Aspergillus and Fusarium are two economically important genera of fungi. They cause significant yield losses and contamination of crops with mycotoxins. In this study we aimed to evaluate the impact of 2,4‐diacetylphloroglucinol (2,4‐DAPG) on Aspergillus and Fusarium fungi. It is hypothesized that two fungal genera, which have different ecological strategies, react differently to stress caused by a secondary metabolite produced by rhizosphere Pseudomonas species. We found that 2,4‐DAPG was able to reduce biofilm formation of Aspergillus and Fusarium, as reflected in biomass and its chemical composition.
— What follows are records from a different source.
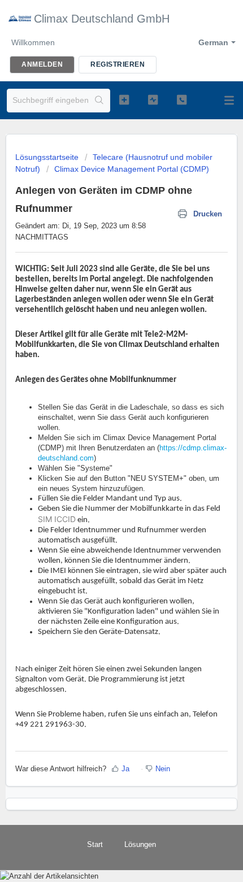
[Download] (101, 439)
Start (95, 844)
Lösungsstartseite (48, 157)
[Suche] (99, 100)
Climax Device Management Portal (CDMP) (131, 168)
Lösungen (140, 844)
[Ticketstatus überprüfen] (153, 99)
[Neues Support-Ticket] (124, 99)
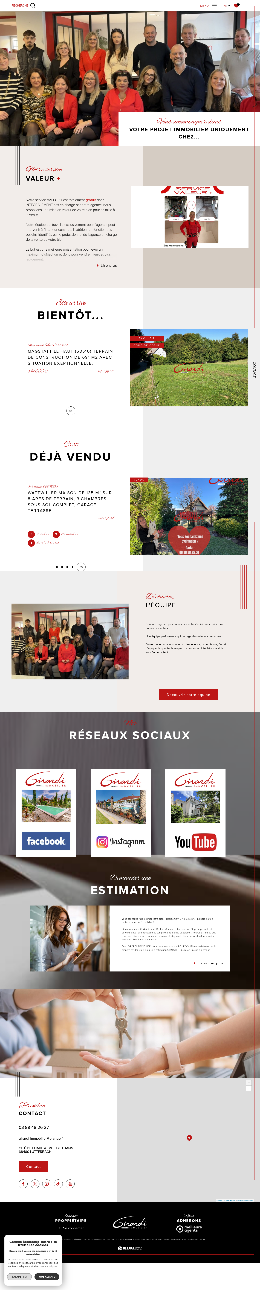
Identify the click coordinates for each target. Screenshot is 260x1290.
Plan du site (138, 1239)
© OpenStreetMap (245, 1200)
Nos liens (175, 1239)
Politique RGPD (189, 1239)
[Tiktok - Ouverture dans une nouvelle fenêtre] (58, 1183)
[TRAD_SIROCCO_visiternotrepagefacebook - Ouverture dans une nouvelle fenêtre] (23, 1183)
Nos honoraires (123, 1239)
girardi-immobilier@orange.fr (41, 1138)
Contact (254, 370)
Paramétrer (19, 1276)
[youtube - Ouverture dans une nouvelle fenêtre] (70, 1183)
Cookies (201, 1240)
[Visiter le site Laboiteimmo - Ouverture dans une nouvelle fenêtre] (130, 1252)
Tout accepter (46, 1276)
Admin (166, 1239)
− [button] (249, 1088)
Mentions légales (154, 1239)
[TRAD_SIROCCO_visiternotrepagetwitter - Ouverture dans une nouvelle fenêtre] (35, 1183)
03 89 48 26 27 (34, 1127)
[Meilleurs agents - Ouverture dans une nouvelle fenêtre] (189, 1229)
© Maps (230, 1200)
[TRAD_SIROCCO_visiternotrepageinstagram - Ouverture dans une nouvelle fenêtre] (46, 1183)
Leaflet (219, 1200)
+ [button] (249, 1083)
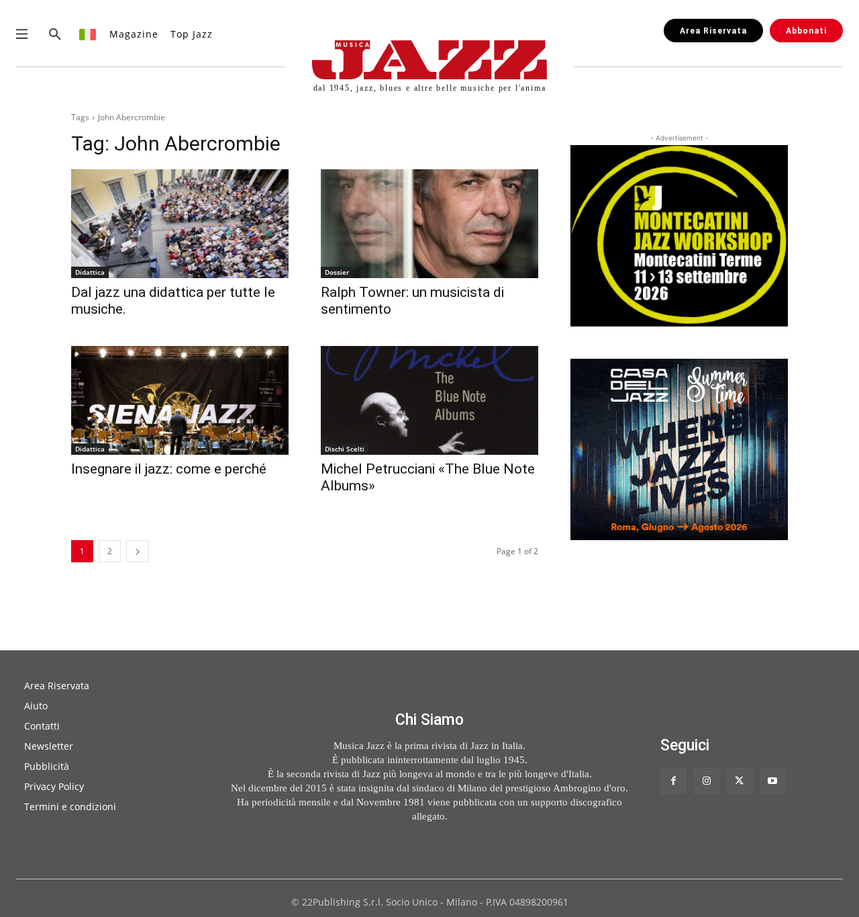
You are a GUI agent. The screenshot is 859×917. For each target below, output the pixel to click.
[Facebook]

Furthermore, subinhibitory concentrations of 2,4‐DAPG increased the levels of ergosterol and polysaccharides (α‐ and β‐glucans, chitin) in the cell membrane and cell wall of Aspergillus, while decreasing them in Fusarium. 2,4‐DAPG altered the production of secondary metabolites, especially mycotoxins and extracellular proteases. The production of ochratoxin A was decreased in A. ochraceus, and T‐2 toxin and zearalenone, on the contrary, were increased in F. culmorum and F. sporotrichioides, respectively. Thus, using 2,4‐DAPG we demonstrated that the ecological role of fungi determines their reaction to antibiotic substances produced by the plant microbiome. Our data contributes to understanding the molecular mechanisms behind symbiotic relationships in natural communities, which are mediated by the biosynthesis of antibiotics.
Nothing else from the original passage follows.